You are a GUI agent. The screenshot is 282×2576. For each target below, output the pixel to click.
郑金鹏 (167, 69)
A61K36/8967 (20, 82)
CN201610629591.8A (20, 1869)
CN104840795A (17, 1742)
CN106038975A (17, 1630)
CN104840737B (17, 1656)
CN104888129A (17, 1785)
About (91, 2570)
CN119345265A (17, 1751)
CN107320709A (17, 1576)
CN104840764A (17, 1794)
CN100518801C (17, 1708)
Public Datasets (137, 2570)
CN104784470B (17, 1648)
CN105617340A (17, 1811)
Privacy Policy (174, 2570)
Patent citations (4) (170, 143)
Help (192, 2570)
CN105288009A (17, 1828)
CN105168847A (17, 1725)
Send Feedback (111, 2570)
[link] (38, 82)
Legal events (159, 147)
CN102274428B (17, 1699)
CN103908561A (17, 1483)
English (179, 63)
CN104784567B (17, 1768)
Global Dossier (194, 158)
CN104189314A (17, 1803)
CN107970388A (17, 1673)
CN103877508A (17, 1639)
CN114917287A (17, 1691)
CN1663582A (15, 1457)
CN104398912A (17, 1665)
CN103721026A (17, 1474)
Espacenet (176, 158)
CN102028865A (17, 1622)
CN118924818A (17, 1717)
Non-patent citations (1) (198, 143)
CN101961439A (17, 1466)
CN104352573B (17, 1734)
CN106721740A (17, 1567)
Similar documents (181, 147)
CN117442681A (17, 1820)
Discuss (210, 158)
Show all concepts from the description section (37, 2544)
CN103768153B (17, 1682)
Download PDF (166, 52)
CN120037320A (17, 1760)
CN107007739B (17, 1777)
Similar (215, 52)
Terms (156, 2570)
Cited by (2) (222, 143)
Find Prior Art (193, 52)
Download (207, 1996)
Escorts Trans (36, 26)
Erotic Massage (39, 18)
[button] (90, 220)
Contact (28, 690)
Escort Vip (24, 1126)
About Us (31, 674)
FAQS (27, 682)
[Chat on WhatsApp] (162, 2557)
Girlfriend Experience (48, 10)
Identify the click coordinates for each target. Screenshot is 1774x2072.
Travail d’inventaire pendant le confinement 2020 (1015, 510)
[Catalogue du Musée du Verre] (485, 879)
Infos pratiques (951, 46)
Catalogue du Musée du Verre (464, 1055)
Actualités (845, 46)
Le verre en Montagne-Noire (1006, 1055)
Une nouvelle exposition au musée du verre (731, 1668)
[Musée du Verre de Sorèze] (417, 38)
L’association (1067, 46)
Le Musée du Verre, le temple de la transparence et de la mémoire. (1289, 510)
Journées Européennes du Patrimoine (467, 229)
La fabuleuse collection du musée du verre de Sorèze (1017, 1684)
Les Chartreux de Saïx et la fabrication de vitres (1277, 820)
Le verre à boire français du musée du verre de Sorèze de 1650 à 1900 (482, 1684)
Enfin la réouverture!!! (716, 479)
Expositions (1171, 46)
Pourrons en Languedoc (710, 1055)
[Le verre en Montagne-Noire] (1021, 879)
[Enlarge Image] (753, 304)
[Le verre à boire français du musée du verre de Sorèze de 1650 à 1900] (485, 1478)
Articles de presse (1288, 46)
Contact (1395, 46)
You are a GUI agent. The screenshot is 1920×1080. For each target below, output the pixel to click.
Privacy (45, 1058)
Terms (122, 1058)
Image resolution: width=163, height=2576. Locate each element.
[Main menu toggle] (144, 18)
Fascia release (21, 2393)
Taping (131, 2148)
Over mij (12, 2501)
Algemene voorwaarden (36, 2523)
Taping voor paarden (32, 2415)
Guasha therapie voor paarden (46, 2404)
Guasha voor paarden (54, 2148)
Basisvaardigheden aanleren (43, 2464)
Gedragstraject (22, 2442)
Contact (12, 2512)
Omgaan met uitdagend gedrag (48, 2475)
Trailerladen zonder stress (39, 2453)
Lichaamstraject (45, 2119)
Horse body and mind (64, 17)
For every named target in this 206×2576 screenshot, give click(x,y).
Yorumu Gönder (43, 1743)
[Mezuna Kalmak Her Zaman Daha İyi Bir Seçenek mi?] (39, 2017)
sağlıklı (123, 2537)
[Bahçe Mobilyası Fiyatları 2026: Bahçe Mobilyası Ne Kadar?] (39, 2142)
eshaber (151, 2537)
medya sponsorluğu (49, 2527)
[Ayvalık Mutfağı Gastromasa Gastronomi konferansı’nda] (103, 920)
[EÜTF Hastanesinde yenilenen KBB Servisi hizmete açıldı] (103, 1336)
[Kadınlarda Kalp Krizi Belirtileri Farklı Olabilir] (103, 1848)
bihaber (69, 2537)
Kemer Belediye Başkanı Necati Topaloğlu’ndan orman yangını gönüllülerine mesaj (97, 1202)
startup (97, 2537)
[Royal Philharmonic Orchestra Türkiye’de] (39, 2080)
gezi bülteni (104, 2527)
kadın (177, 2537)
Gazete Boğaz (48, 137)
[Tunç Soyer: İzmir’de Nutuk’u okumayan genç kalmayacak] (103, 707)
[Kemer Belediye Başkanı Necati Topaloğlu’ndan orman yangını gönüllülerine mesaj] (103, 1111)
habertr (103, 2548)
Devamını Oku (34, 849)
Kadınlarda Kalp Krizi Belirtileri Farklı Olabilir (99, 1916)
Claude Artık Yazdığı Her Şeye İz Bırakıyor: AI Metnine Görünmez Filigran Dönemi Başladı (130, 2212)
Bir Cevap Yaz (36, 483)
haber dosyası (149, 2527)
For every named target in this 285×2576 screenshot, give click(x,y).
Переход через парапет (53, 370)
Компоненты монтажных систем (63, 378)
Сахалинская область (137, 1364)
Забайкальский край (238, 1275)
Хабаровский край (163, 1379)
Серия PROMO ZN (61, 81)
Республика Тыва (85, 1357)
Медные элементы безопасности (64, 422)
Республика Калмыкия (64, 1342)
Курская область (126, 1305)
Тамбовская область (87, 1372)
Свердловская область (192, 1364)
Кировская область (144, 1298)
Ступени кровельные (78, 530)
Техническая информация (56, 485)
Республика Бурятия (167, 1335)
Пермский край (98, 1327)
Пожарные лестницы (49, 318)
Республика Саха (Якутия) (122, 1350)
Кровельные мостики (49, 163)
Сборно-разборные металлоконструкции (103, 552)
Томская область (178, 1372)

Exercise description: Return only the lines above that run from the opening line through the line containing "CN104784470B (17, 1648)", exactly as written.

Exercise solution:
You are a GUI agent. The screenshot is 282×2576. For each target below, output the pixel to click.
郑金鹏 (167, 69)
A61K36/8967 (20, 82)
CN201610629591.8A (20, 1869)
CN104840795A (17, 1742)
CN106038975A (17, 1630)
CN104840737B (17, 1656)
CN104888129A (17, 1785)
About (91, 2570)
CN119345265A (17, 1751)
CN107320709A (17, 1576)
CN104840764A (17, 1794)
CN100518801C (17, 1708)
Public Datasets (137, 2570)
CN104784470B (17, 1648)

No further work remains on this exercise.